## Фрагмент текста
▼

Но моя роза – не роза мороза,
и не роза с кожей младенца,
и не та, чьё вращенье
столь медлительное, что это движенье –
тайная форма покоя.

Это не роза жаждущая,
не кровоточащая рана,
и не роза, коронованная шипами,
и не роза воскрешенья.

Это не роза с лепестками нагими,
не восковая роза,
не шелковистое пламя
и не огненная вспышка.

Это не роза флюгера, ветрами обрываемая,
и не язва вскрываемая,
и не пунктуальная роза циферблата,
и не компас – морская роза.

Это не роза, как таковая,
а несотворённая роза,
потонувшая роза,
ночная,
бестелесная,
полая роза.

Это роза, ощупываемая во тьме,
роза пламенного продвижения,
роза с розовыми ногтями,
роза подушечек алчных пальцев,
роза пальцев,
слепая роза.

Это роза – звуковая спираль,
слух украшающая,
роза уха.
В высочайшей пене подушки
всегда затерянная роза-ракушка.

Это кровавая роза рта,
роза, наяву говорящая,
так, словно она спящая.
Это полураскрытая роза,
из которой хлещут тени,
роза требухи,
сжимающейся и растягивающейся,
сысканная, разысканная, изысканная.
Это роза губ,
раненая роза.

Это роза, поднимающая веки,
роза бдящая,
наблюдающая,
роза бессонницы, глаз не смыкающая.

Это роза дыма,
роза пепла,
чёрная роза дыма-алмаза,
молчаливо сверлящая тьму
и не занимающая место в пространстве.

Д. Б. А Вы не переводите сами?

А. Д. Пока не перевожу.

Д. Б. А что мешает?

▲

Исходные данные
▼

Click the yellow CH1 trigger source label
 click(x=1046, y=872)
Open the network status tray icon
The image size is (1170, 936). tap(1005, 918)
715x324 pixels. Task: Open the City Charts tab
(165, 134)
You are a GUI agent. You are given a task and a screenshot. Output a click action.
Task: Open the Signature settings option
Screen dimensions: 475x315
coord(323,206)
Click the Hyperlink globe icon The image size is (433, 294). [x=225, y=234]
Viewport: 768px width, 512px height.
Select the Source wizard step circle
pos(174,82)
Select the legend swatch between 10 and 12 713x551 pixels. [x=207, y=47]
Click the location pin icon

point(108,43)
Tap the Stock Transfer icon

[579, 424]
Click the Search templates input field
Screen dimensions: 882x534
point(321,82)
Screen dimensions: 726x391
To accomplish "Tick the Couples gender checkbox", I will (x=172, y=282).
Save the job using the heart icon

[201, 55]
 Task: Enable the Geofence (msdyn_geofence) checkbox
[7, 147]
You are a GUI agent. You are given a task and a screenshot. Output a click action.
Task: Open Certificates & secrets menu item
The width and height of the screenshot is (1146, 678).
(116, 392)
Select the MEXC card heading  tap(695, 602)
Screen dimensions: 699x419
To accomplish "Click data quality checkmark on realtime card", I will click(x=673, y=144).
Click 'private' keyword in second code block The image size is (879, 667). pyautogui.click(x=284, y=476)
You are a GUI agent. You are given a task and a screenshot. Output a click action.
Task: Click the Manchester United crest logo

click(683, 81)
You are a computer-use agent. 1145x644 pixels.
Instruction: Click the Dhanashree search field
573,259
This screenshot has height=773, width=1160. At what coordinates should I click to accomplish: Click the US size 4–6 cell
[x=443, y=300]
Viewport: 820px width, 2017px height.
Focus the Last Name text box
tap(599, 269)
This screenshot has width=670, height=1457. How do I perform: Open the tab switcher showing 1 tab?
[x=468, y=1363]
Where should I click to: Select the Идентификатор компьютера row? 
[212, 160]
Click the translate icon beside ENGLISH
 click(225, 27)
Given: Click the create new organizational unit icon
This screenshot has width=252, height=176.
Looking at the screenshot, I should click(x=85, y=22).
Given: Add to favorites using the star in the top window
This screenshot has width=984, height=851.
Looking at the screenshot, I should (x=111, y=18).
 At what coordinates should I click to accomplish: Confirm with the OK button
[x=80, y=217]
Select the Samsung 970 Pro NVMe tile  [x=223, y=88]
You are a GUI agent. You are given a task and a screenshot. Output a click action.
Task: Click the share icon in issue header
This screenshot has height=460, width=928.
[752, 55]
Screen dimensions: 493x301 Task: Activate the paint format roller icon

▲

## Что сделать
Подхватите фрагмент текста со стихами о розе и беседой о переводе и продолжите его сразу после последней реплики.

## Результат задания
А. Д. Страх, тревожность. Боюсь испортить оригиналы. Понимаю, что переводчик не должен с таким пессимизмом подходить к делу, но, когда вижу, насколько там… насколько всё совершенно – фонетически, просодически – впадают в панику и цепенею. Но таки не теряю надежды, что рано или поздно начну переводить. И начать хочу именно со стихов «Современников».

Д. Б. А повлиял ли испанский язык на Ваше поэтическое творчество?

А. Д. Не знаю, повлиял ли испанский, но испаноязычная поэзия очень повлияла. В тех стихах, что будут опубликованы в «Эмигрантской лире», кажется, уже больше испанского, чем русского. Даже просодически.

Д. Б. Как Вы относитесь к такому постулату: «Не звучит – не поэзия!» Если стихотворение не звучит, значит это не поэзия.

А. Д. Да, я полностью его разделяю. Мне кажется, что изначально поэзия рождается из звука, из ритма. Она и есть, собственно, звук и ритм. Для меня на любом языке: не звучит – не поэзия. Тоже самое касается и переводов. Поэтому мне так страшно приступать к ним.

Д. Б. И всё-таки. Вы существуете в русской поэзии. В русской традиции, которая так или иначе, вбирает в себя, как губка, и испанские тональности Ваших стихов. Что Вам близко в русской поэзии, в том числе и сего дня?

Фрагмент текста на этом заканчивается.